The congestion challenge
Congestion is one of the greatest challenges facing towns and cities across the world. There is huge pressure on highway authorities to improve the reliability of their road networks, incentivise active transportation and improve air quality.
Traditional signalling technology is unable to efficiently process the reality of today’s mobility landscape and the sheer volume of road users on the network. Councils are constrained by existing junction layouts that were not built for the level of population, and building more roads and imposing traffic bans is unsustainable.
Harnessing AI to tackle congestion
To reduce congestion, effective Urban Traffic Control (UTC) is vital, and data here is key. Our AI-powered sensors gather accurate, detailed and anonymous mobility data 24/7 on transport modes, traffic flow and travel patterns.

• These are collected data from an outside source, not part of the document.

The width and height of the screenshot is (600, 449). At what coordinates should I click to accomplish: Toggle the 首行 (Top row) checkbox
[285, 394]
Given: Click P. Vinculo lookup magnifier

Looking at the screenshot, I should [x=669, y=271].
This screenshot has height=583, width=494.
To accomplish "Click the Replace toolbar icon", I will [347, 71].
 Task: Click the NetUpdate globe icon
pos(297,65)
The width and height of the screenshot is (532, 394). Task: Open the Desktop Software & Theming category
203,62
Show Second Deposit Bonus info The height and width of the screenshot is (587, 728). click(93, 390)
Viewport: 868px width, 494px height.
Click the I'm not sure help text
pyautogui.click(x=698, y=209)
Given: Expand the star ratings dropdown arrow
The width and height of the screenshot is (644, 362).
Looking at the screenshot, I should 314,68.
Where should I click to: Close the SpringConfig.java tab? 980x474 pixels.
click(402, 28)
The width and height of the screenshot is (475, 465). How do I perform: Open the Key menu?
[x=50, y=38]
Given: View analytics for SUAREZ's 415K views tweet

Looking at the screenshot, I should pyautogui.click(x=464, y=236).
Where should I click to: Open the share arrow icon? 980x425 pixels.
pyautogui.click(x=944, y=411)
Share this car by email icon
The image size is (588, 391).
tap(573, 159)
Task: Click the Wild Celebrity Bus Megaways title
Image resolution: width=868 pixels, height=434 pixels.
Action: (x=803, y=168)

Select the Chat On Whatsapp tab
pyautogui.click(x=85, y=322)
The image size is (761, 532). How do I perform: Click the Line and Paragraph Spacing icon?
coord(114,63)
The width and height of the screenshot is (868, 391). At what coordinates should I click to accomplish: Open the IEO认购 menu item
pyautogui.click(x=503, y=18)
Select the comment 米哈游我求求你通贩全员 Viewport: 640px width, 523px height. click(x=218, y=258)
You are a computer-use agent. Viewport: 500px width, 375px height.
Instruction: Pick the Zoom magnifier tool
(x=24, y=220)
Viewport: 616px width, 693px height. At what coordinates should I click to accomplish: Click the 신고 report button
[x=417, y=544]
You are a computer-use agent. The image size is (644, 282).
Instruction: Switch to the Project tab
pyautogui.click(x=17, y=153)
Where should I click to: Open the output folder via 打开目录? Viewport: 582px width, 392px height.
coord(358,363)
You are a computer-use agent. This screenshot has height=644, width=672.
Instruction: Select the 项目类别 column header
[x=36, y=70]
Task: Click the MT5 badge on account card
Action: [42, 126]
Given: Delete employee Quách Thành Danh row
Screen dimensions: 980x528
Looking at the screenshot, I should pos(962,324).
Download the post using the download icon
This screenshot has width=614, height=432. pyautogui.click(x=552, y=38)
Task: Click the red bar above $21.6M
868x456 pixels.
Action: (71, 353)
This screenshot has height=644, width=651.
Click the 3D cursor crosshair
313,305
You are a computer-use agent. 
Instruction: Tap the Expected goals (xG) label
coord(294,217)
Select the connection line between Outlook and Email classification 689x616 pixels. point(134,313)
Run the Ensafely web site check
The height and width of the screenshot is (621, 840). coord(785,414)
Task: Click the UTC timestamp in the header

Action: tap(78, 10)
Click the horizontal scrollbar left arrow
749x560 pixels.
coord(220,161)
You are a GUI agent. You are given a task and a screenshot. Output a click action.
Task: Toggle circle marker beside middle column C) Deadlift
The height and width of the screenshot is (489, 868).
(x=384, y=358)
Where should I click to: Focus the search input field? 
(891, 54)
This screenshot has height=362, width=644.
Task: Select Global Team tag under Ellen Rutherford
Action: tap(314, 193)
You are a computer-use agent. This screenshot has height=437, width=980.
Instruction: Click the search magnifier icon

Smart Signal Control: AI for Detection
Smart Signal Control: AI for Detection is a Viva signalling solution.
AI for Detection is the integration of our powerful AI sensors with existing UTC systems.
Integration is achieved in one of two ways:
- Direct local integration: live data is fed into the controller at the junction for onsite decisions
- Real-time data streaming: data is fed to the installation of a UTC system for data analysis
The result is highly accurate sensor data that informs signalling stages for optimized network performance.
Why choose Smart Signal Control over traditional detection methods?
Our AI sensors provide much more comprehensive datasets than traditional detection technologies. As well as a broader range of datasets, including Path data, Speed, Journey Times and Turning Counts, Viva junction data is hyperlocalised and in real-time.
As the variety of vehicle types in the urban traffic landscape increases, access to real-time multimodal insights, and the ability to identify transport mode movement patterns and behavioral trends shifts, is more important than ever.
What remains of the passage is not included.